**RECORD EXCERPTS:**
==========

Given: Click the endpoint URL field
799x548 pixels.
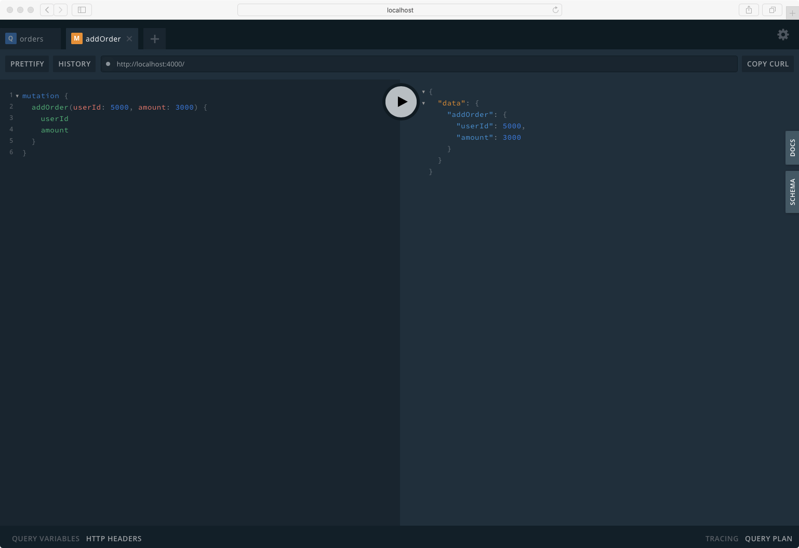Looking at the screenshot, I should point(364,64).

==========

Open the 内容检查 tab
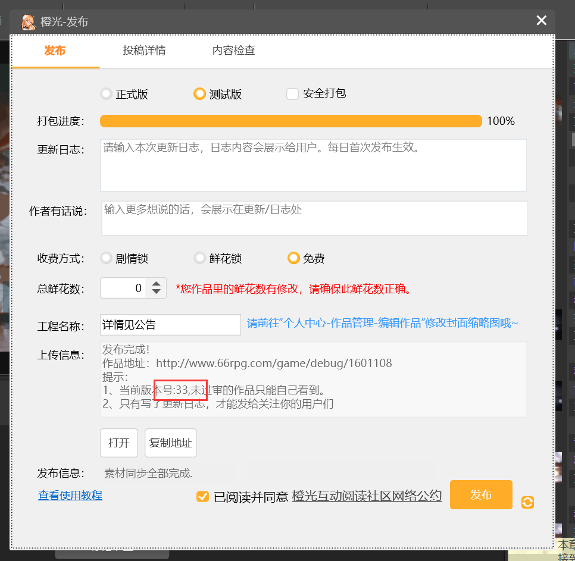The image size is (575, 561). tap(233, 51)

==========

**REQUIREMENT:** Render everything from the line containing "Given: Click the endpoint URL field" down to the line containing "Looking at the", both included, as a numbered list with blank lines omitted and the pictures left out.

**RESPONSE TO THE EXERCISE:**
1. Given: Click the endpoint URL field
2. 799x548 pixels.
3. Looking at the screenshot, I should point(364,64).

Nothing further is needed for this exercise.